Minneapolis police stood outside the home at 2301 23rd Ave. South after Ramsey County authorities raided it ahead of the Republican National Convention. Homeowner Thomas Greiling said they were looking for materials related to protests and civil disobedience.
MPR Photo/Tim Nelson
Most, like Thomas Greiling, were quickly released. Greiling lives at a home searched on 23rd Ave. in Minneapolis. He said it was the second time police had questioned him in 24 hours. He'd been at a gathering in St. Paul raided Friday night, and Greiling said there was no reason for authorities to come to his home, too.
"It's just a pain in the ass, cause there's nothing going on here that's illegal. I'm not worried about it, it's just, it's just annoying," said Greiling.
A few blocks away, Dave Bicking says his daughter, Monica, was one of the five people arrested in the raids. He said he thought police were trying to discourage people from legitimate expression outside the convention in St.
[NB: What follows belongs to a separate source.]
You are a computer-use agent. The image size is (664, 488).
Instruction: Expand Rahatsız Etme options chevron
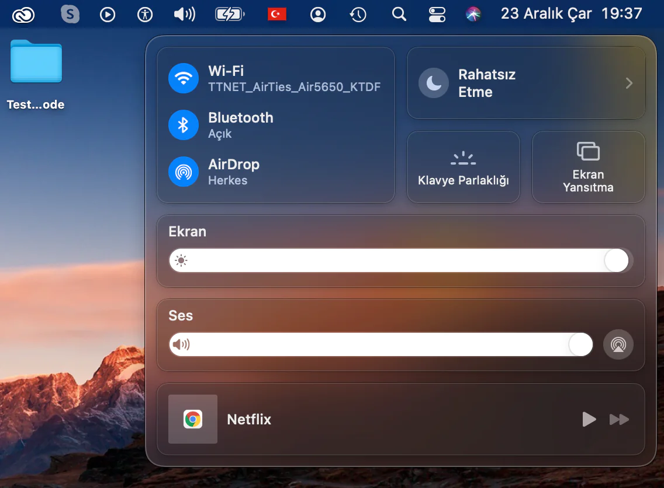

Paul, rather than fight crime.
Police show Sarah Coffey, of the National Lawyers Guild, the search warrant for the Inglehart Avenue home that was the subject of a police search.
MPR Photo/Tim Post
"You know they're intimidating people from even coming to the demonstrations, so they're intimidating everybody, not just, you know, the anarchists or the whatever," Bicking said. "They're intimidating everybody when this news gets out from coming downtown to engage in even legally and permitted marches and the whole thing."
But Ramsey County Sheriff Bob Fletcher showed off a wide array of what he said were makeshift weapons and devices meant to disable buses, block traffic and provoke violence.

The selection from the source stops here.